*WHAT THIS TASK INVOLVES*. Return every entry exactly as it is written in the listing.

PROVIDED RECORDS Block Start

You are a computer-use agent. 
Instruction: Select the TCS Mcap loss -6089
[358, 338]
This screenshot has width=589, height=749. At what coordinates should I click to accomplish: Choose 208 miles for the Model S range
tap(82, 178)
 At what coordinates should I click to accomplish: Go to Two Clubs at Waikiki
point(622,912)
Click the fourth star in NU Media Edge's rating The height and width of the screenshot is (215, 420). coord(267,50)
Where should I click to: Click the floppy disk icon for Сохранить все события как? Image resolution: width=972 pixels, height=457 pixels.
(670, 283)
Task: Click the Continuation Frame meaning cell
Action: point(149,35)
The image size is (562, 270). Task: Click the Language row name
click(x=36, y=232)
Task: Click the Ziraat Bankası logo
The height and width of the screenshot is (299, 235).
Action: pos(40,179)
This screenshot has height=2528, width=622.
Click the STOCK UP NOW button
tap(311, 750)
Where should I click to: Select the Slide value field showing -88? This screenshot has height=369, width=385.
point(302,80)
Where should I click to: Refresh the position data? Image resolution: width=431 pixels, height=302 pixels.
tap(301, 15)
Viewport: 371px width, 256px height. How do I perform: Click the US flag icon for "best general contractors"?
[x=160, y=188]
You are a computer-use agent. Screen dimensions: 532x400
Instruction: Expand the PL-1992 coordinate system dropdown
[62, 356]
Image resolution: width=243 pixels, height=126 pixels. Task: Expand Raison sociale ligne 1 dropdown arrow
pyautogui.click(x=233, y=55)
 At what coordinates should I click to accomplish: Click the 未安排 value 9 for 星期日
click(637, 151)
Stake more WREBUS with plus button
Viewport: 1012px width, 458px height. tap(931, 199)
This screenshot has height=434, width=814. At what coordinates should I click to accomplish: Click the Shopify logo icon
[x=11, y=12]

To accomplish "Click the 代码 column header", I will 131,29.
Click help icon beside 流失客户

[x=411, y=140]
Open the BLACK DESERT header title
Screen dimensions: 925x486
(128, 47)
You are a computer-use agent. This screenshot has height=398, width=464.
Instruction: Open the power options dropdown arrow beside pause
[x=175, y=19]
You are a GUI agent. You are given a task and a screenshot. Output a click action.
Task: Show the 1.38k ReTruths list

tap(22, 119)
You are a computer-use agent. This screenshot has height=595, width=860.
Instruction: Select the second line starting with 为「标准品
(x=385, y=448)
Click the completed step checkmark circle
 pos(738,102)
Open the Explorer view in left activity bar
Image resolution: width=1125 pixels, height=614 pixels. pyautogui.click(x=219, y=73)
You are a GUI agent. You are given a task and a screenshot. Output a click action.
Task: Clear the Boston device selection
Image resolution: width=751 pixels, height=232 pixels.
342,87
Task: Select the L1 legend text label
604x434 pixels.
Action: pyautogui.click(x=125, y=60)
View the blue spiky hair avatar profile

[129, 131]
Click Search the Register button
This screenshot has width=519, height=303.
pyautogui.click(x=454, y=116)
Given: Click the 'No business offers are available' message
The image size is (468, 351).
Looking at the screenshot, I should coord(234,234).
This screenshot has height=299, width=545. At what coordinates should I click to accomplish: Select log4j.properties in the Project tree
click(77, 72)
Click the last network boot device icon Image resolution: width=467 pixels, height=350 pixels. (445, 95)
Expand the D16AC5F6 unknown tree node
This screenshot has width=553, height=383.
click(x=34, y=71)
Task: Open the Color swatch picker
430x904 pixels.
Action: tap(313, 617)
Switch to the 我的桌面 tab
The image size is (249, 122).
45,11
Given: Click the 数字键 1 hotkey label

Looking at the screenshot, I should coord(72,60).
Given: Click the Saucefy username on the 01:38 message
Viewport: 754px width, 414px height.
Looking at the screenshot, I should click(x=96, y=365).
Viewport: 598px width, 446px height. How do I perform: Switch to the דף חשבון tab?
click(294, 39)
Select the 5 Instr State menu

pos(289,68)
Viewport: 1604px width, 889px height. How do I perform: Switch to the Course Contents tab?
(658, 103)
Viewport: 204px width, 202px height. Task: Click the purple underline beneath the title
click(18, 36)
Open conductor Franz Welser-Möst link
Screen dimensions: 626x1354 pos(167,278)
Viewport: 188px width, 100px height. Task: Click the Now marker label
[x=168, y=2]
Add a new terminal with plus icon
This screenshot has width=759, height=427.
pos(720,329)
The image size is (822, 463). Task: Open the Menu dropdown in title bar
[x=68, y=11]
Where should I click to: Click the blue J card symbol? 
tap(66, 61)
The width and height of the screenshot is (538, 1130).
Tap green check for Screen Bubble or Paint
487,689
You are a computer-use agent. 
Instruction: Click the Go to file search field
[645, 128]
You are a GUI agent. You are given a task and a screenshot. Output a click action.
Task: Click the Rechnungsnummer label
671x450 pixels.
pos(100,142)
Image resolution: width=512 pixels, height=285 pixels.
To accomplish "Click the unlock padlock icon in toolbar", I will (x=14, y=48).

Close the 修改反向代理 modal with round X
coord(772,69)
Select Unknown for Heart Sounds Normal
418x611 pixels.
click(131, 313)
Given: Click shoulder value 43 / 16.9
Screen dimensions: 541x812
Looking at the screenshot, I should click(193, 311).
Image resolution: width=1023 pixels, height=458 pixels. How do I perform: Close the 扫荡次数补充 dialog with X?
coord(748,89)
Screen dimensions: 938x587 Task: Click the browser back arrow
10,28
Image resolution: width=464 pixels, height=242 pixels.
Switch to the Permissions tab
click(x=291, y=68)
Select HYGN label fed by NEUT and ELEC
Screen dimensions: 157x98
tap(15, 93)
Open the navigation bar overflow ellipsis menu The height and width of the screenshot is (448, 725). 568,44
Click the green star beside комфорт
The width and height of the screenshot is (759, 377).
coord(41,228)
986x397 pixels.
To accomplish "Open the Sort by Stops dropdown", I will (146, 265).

PROVIDED RECORDS Block End

*TASK OUTPUT*.
You are a computer-use agent. 
Instruction: Select the TCS Mcap loss -6089
[358, 338]
This screenshot has width=589, height=749. At what coordinates should I click to accomplish: Choose 208 miles for the Model S range
tap(82, 178)
 At what coordinates should I click to accomplish: Go to Two Clubs at Waikiki
point(622,912)
Click the fourth star in NU Media Edge's rating The height and width of the screenshot is (215, 420). coord(267,50)
Where should I click to: Click the floppy disk icon for Сохранить все события как? Image resolution: width=972 pixels, height=457 pixels.
(670, 283)
Task: Click the Continuation Frame meaning cell
Action: point(149,35)
The image size is (562, 270). Task: Click the Language row name
click(x=36, y=232)
Task: Click the Ziraat Bankası logo
The height and width of the screenshot is (299, 235).
Action: pos(40,179)
This screenshot has height=2528, width=622.
Click the STOCK UP NOW button
tap(311, 750)
Where should I click to: Select the Slide value field showing -88? This screenshot has height=369, width=385.
point(302,80)
Where should I click to: Refresh the position data? Image resolution: width=431 pixels, height=302 pixels.
tap(301, 15)
Viewport: 371px width, 256px height. How do I perform: Click the US flag icon for "best general contractors"?
[x=160, y=188]
You are a computer-use agent. Screen dimensions: 532x400
Instruction: Expand the PL-1992 coordinate system dropdown
[62, 356]
Image resolution: width=243 pixels, height=126 pixels. Task: Expand Raison sociale ligne 1 dropdown arrow
pyautogui.click(x=233, y=55)
 At what coordinates should I click to accomplish: Click the 未安排 value 9 for 星期日
click(637, 151)
Stake more WREBUS with plus button
Viewport: 1012px width, 458px height. tap(931, 199)
This screenshot has height=434, width=814. At what coordinates should I click to accomplish: Click the Shopify logo icon
[x=11, y=12]

To accomplish "Click the 代码 column header", I will 131,29.
Click help icon beside 流失客户

[x=411, y=140]
Open the BLACK DESERT header title
Screen dimensions: 925x486
(128, 47)
You are a computer-use agent. This screenshot has height=398, width=464.
Instruction: Open the power options dropdown arrow beside pause
[x=175, y=19]
You are a GUI agent. You are given a task and a screenshot. Output a click action.
Task: Show the 1.38k ReTruths list

tap(22, 119)
You are a computer-use agent. This screenshot has height=595, width=860.
Instruction: Select the second line starting with 为「标准品
(x=385, y=448)
Click the completed step checkmark circle
 pos(738,102)
Open the Explorer view in left activity bar
Image resolution: width=1125 pixels, height=614 pixels. pyautogui.click(x=219, y=73)
You are a GUI agent. You are given a task and a screenshot. Output a click action.
Task: Clear the Boston device selection
Image resolution: width=751 pixels, height=232 pixels.
342,87
Task: Select the L1 legend text label
604x434 pixels.
Action: pyautogui.click(x=125, y=60)
View the blue spiky hair avatar profile

[129, 131]
Click Search the Register button
This screenshot has width=519, height=303.
pyautogui.click(x=454, y=116)
Given: Click the 'No business offers are available' message
The image size is (468, 351).
Looking at the screenshot, I should coord(234,234).
This screenshot has height=299, width=545. At what coordinates should I click to accomplish: Select log4j.properties in the Project tree
click(77, 72)
Click the last network boot device icon Image resolution: width=467 pixels, height=350 pixels. (445, 95)
Expand the D16AC5F6 unknown tree node
This screenshot has width=553, height=383.
click(x=34, y=71)
Task: Open the Color swatch picker
430x904 pixels.
Action: tap(313, 617)
Switch to the 我的桌面 tab
The image size is (249, 122).
45,11
Given: Click the 数字键 1 hotkey label

Looking at the screenshot, I should coord(72,60).
Given: Click the Saucefy username on the 01:38 message
Viewport: 754px width, 414px height.
Looking at the screenshot, I should click(x=96, y=365).
Viewport: 598px width, 446px height. How do I perform: Switch to the דף חשבון tab?
click(294, 39)
Select the 5 Instr State menu

pos(289,68)
Viewport: 1604px width, 889px height. How do I perform: Switch to the Course Contents tab?
(658, 103)
Viewport: 204px width, 202px height. Task: Click the purple underline beneath the title
click(18, 36)
Open conductor Franz Welser-Möst link
Screen dimensions: 626x1354 pos(167,278)
Viewport: 188px width, 100px height. Task: Click the Now marker label
[x=168, y=2]
Add a new terminal with plus icon
This screenshot has width=759, height=427.
pos(720,329)
The image size is (822, 463). Task: Open the Menu dropdown in title bar
[x=68, y=11]
Where should I click to: Click the blue J card symbol? 
tap(66, 61)
The width and height of the screenshot is (538, 1130).
Tap green check for Screen Bubble or Paint
487,689
You are a computer-use agent. 
Instruction: Click the Go to file search field
[645, 128]
You are a GUI agent. You are given a task and a screenshot. Output a click action.
Task: Click the Rechnungsnummer label
671x450 pixels.
pos(100,142)
Image resolution: width=512 pixels, height=285 pixels.
To accomplish "Click the unlock padlock icon in toolbar", I will (x=14, y=48).

Close the 修改反向代理 modal with round X
coord(772,69)
Select Unknown for Heart Sounds Normal
418x611 pixels.
click(131, 313)
Given: Click shoulder value 43 / 16.9
Screen dimensions: 541x812
Looking at the screenshot, I should click(193, 311).
Image resolution: width=1023 pixels, height=458 pixels. How do I perform: Close the 扫荡次数补充 dialog with X?
coord(748,89)
Screen dimensions: 938x587 Task: Click the browser back arrow
10,28
Image resolution: width=464 pixels, height=242 pixels.
Switch to the Permissions tab
click(x=291, y=68)
Select HYGN label fed by NEUT and ELEC
Screen dimensions: 157x98
tap(15, 93)
Open the navigation bar overflow ellipsis menu The height and width of the screenshot is (448, 725). 568,44
Click the green star beside комфорт
The width and height of the screenshot is (759, 377).
coord(41,228)
986x397 pixels.
To accomplish "Open the Sort by Stops dropdown", I will (146, 265).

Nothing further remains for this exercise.